The program has “contributed only minimal value in combating terrorism beyond what the government already achieves through these and other alternative means,” according to the report.

Yet despite its damning review, the panel was not unanimous on the issue of ending this type of data collection. Two members—Rachel L. Brand and Elisebeth Collins Cook, who served in the Justice Department during George W. Bush’s administration—argued the program should continue, if modified, to address greater privacy protections.

Brand writes:

"...[T]he government does not collect the content of any communication under this program. It does not collect any personally identifying information associated with the calls. And it does not collect cell site information that could closely pinpoint the location from which a cell phone call was made. The program is literally a system of numbers with no names attached to any of them.
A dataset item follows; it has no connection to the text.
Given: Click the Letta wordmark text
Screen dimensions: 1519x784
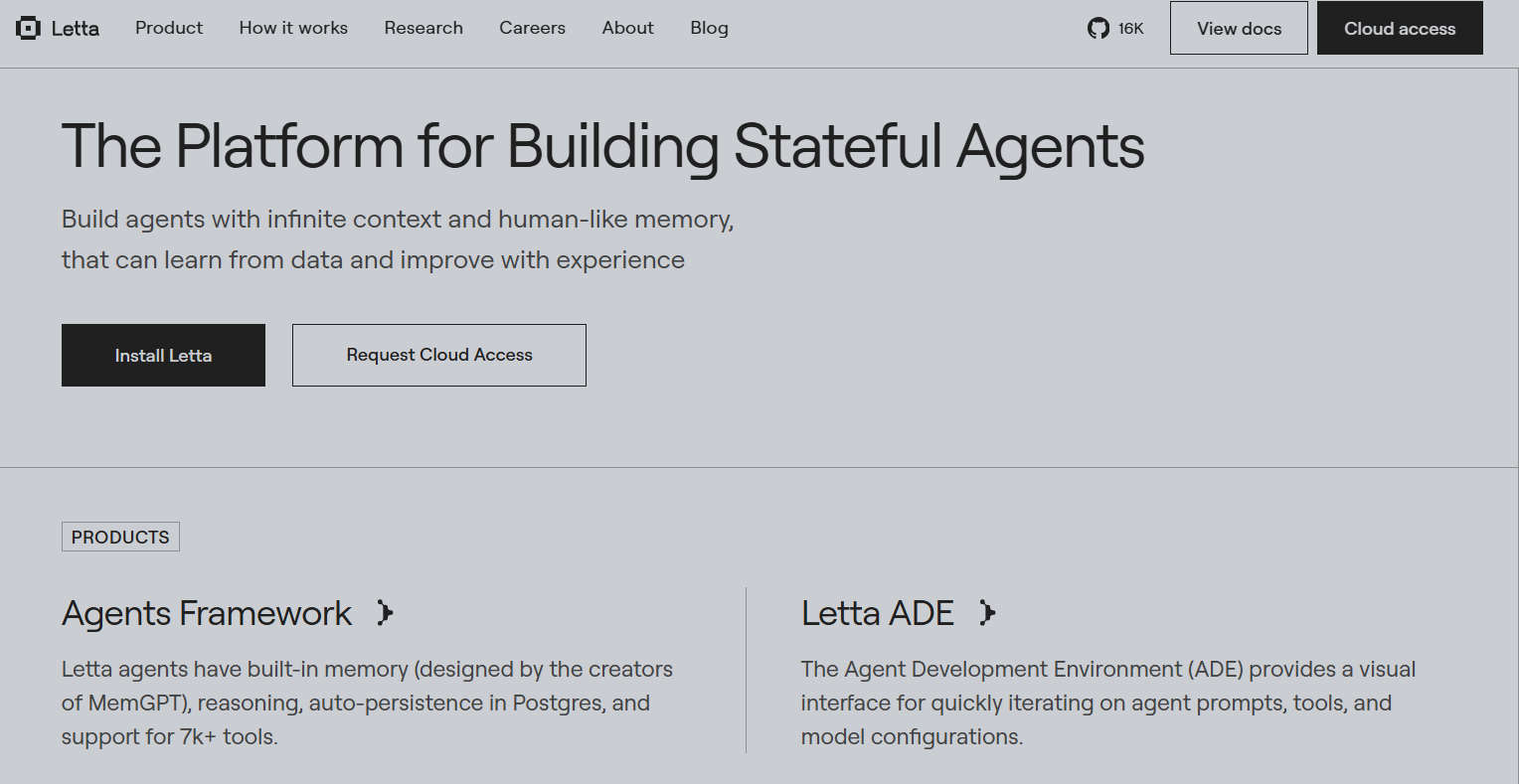Looking at the screenshot, I should (76, 28).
As such, it does not sweep in the most sensitive and revealing information about telephone communications. This seems to have gotten lost in the public debate."

Supporters of the NSA program agree with Brand and Cook, arguing that the board should not participate in “unwarranted legal analysis.”

“As those of us with law enforcement experience know, successful investigations use all available tools—there often is ‘no silver bullet’ that alone thwarts a plot,” Rep. Mike Rogers, R-Mich., chairman of the House Intelligence Committee, told The Washington Post.

The power of the Privacy and Civil Liberties Oversight Board lies in its recommendations—the agency holds no legal power and can only advise the government on the best ways to put policies and regulations into practice without trampling on civil liberties and privacy.

“Cessation of the program would eliminate the privacy and civil liberties concerns associated with bulk collection without unduly hampering the government’s efforts,” the board writes, “while ensuring that any governmental requests for telephone calling records are tailored to the needs of specific investigations.”

The board's landmark statements coincide with President Barack Obama's recent speech calling for modest changes to the NSA's call tracking program, as well as a separate set of harsh recommendations from a White House–appointed review panel in December.

While the new report staunchly opposes third-party involvement with the database, the panels agreed that the government would still have the capability to obtain phone records through traditional court orders.

The panel’s recommendation to end the program takes things a step further than the president-appointed review panel, which suggested NSA data be taken out of government hands while still preserving the agency's power.

The government is reviewing whether telephone companies should hold the NSA data or if a third-party agency should be created to collect the information.

Though the board’s analysis can only urge the government to make changes, its report provides the information required for the NSA to explore its options while setting the tone for debates on NSA reform.